Mix melted chocolate into nut, fruit and spice mixture. Stir in honey syrup. Work very quickly because the batter will begin to stiffen very rapidly. Transfer batter to prepared pan. Dampen your fingers or the back of a spoon with a bit of water and spread batter evenly, smoothing the surface.

Bake for 50 minutes and cool for about 30 minutes. While still warm, loosen the edges from the pan with a thin knife. Remove from pan with the help of a metal pastry spatula, if necessary. When cooled completely, rub powdered sugar into the top and sides of the panforte with your hands.

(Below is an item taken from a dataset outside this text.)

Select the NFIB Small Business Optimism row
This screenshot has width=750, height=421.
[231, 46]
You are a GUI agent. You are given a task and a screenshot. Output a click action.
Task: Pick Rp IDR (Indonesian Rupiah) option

Panforte improves with age and will keep up to one year wrapped and packed away in a cool dry place for your journey to the New World. When you open the container, you will be completely blown away by the absolutely other-worldly fragrance of panforte. Buen appetito!


Anonymous said...

Wow, just wow. When my mother called last night we talked about making her fruitcake together--she's too old to do it by herself any more. I think I'll bring along the ingredients to do this one too!!! Thanks, PG. And great photos as well.


Anonymous said...

Does anyone know why it must be baked? It doesn't seem to have any ingredient that would benefit by the oven, as it's all melted and mixed already. ? Thank you!

Anonymous said...

I added a pinch of cardamom to the recipe because I just had to.

Of course you did. It would be irresponsible not to.

pastry studio said...

Thanks everyone for stopping by. I love hearing from everyone.

OhEss, how wonderful to bake with you mom! I personally love fruitcake when it's homemade with good dried fruit. I saw this tempting recipe the other day:

june2, that's a great question. You want to bake out the flour and create a lighter texture. Panforte is a confection but not quite so heavy. Baking also develops the aromatics of all those lovely spices.

op99, I can't stop laughing!

Tove said...

Thank you or writing that the sugar and honey mixture must be heated to 240F (125C?). I have seen several recipes were it should be heated above boiling water, and it doesn´t seem logical, as it souldnt become hot enough. I tried it, and it didn´t turn into anything like a ball!
I will now try again.

pastry studio said...

Hi zanahoria! Actually, 240 degrees F is equal to about 115.5 Celsius. The main thing is to keep it in the soft ball range. Please do try again and I hope this works for you. This panforte is a real treat.

Anonymous said...

Wow - this looks incredible - just like we had when we were in Sienna. . . . the memories flood back.

Anonymous said...

This is the most delicious recipe. What texture is panforte supposed to have? Hardness, chewiness, etc. When I made it, it turned out sort of how I'd imagine fresh tootsie roll to be - firm verging on hard ball stage after baking. I bought it once and it was kind of rubbery/flexible (and bland, but that's a different issue fixed by never bothering with another recipe). I've also had it hard enough to make me fear for my dental work. I liked my consistency the best, but was curious about what I should be shooting for. Thanks.

pastry studio said...

Hi anonymous! I'm so thrilled that you made it. The taste and the scent are incredible.

It's actually kind of hard to describe the texture, but I think you got it right. It's sort of chewy but also a tiny bit hard, crunchy, almost like a cross between a cookie and a candy, but not....!

Hope you enjoy every last piece.

Anonymous said...

Hi everyone,

I made the recipee twice but it hasn't stiffened from the outside at all.
So now I have to serve it with a spooon. It's too sticky.
Does anybody know what has gone wrong?